January 24, 2012 | Borough of Manhattan Community College
David Steingard was just 16 when he enrolled at BMCC, and had grown up in the neighborhood.
“I played stick ball on these streets when I was a kid,” he says. “The park in front of the college used to be a sand pit, and there were sculptures there, including a big red fire engine we used to climb on.”
His father, Barry Steingard, opened the well-known Tribeca restaurant, The Cupping Room Café, in 1977, and “I used to take naps on the coffee bags,” says Steingard. “My sister and I would stop by on our way to school and get a nice sour cream muffin and hot chocolate.”
After transferring to Baruch College, where he earned a bachelor’s degree in advertising and marketing, he graduated from New York Law School, and was working as a criminal prosecutor in Brooklyn when family friend and actor Hugh Jackman—who plays Wolverine in the hit movie, X-Men—proposed the three men, Jackman, Steingard and his father, open a coffee shop together in Tribeca, with proceeds going to help sustainable farmers, worldwide.
Entrepreneurism—”the last pioneering spirit”
Laughing Man Coffee & Tea was founded through Hugh Jackman’s company, Laughing Man Worldwide. “We’re basically designed around the Paul Newman model,” says Steingard. “All the profits go to charity, and we make that possible by creating really good consumer goods.”
Steingard and the Laughing Man team have been inspired by Newman’s book, co-written with A.E. Hotchner, In Pursuit of the Common Good: Twenty-Five Years of Improving the World, One Bottle of Salad Dressing at a Time.
“I think the entrepreneurial spirit is this country’s last pioneering spirit,” says Steingard. “Our model is, we want to bring in other companies under our umbrella, but they have to subscribe to our philanthropic values.”
Jackman founded Laugh Man Worldwide after he and his wife, the actress Deborra-Lee Furness, visited Ethiopia with World Vision International, and Jackman met a coffee farmer, Dukale, who “changed the way I looked at the world,” he says. “As Dukale and I planted coffee trees together, I began to see the potential for one man’s hard work to transform an entire community.”
“Dukale, we look at as our muse,” says Steingard, and adds that the next steps for Laughing Man will be to provide education for farmers on how to upgrade the processing of their coffee crop.
“Farmers in very small towns take their beans to a ‘washing station’; five local villages might do that and their beans are all mixed together,” he explains. “Then, the coffee is taken to an even larger pool in the production chain.
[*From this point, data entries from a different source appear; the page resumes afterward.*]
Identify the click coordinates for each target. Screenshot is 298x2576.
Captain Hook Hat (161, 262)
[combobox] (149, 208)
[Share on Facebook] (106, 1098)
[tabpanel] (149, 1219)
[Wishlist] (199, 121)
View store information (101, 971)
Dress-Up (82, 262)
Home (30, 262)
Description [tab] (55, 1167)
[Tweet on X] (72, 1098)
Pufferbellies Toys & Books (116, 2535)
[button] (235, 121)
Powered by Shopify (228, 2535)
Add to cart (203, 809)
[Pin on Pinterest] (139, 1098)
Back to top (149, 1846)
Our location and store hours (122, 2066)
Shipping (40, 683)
Instead, we’d like to see them go smaller, and not have so many middle-men involved.”
Education—the silver bullet
Profits from Laughing Man Coffee & Tea also support local initiatives, including the Harlem Village Academies, three acclaimed charter schools in New York City.
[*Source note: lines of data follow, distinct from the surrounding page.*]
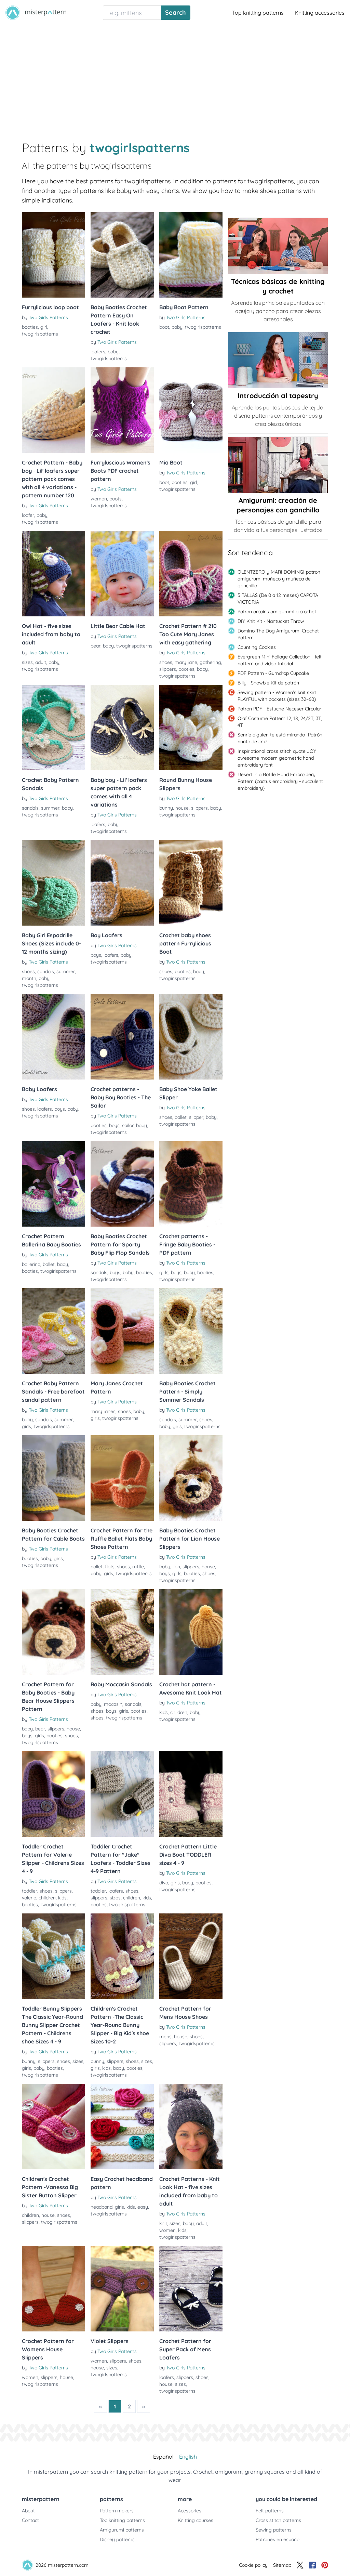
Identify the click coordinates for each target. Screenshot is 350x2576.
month (29, 978)
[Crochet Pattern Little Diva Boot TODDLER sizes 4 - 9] (191, 1794)
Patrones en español (278, 2539)
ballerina (31, 1264)
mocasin (113, 1704)
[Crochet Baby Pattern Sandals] (53, 727)
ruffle (138, 1567)
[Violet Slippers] (122, 2288)
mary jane (186, 662)
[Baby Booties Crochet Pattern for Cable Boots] (53, 1478)
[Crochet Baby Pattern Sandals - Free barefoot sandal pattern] (53, 1331)
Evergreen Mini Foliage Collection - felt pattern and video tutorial (280, 660)
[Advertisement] (175, 77)
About (28, 2511)
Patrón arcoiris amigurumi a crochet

These schools, founded by former Time Warner Executive Deborah Kenny, are widely recognized as a leader in the education reform movement. Students enter below grade-level, and yet, after a few years, make remarkable gains.
“Education is the key to changing people’s lives—we feel that’s the ‘silver bullet’,” says Steingard. “We support innovative, educational pursuits that address character; respect and honesty, as well as scholastic growth.”
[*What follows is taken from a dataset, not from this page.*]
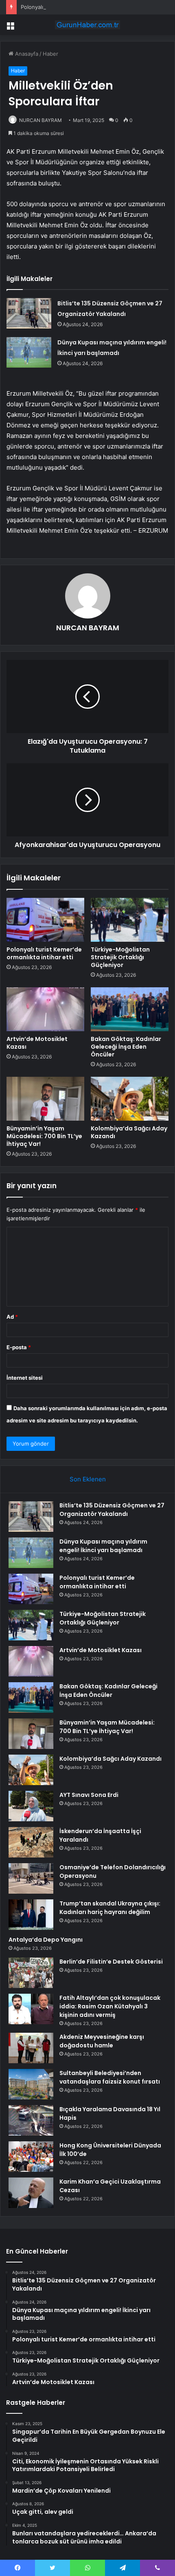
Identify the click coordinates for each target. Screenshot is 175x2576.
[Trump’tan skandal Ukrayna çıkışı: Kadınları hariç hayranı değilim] (31, 1914)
A student of business, law—and coffee
“I love coffee, absolutely,” says Steingard. “I wouldn’t claim to be an expert on coffee, but I claim to be a student of it.”
Laughing Man offers a proprietary blend, “184 Duane,” (named after the shop’s Tribeca address), which the team created by experimenting with combinations of beans.
They also offer “Dukale’s Dream,” another proprietary blend, as well as single-origin coffees from Indonesia, Panama, Papua Guinea and other countries, all of which “come from a particular farm, a particular season, and have a particular taste,” Steingard says.
Has it helped having a movie star as a business partner? “Of course,” says Steingard. “He’s our spokesperson, and Hugh is known all around the world, for his genuine philanthropic work.”
Still, he says, “Whether you have connections or not, nothing replaces hard work. If you drink coffee, tea or hot chocolate, we make a good product, and that’s something we’re proud of.”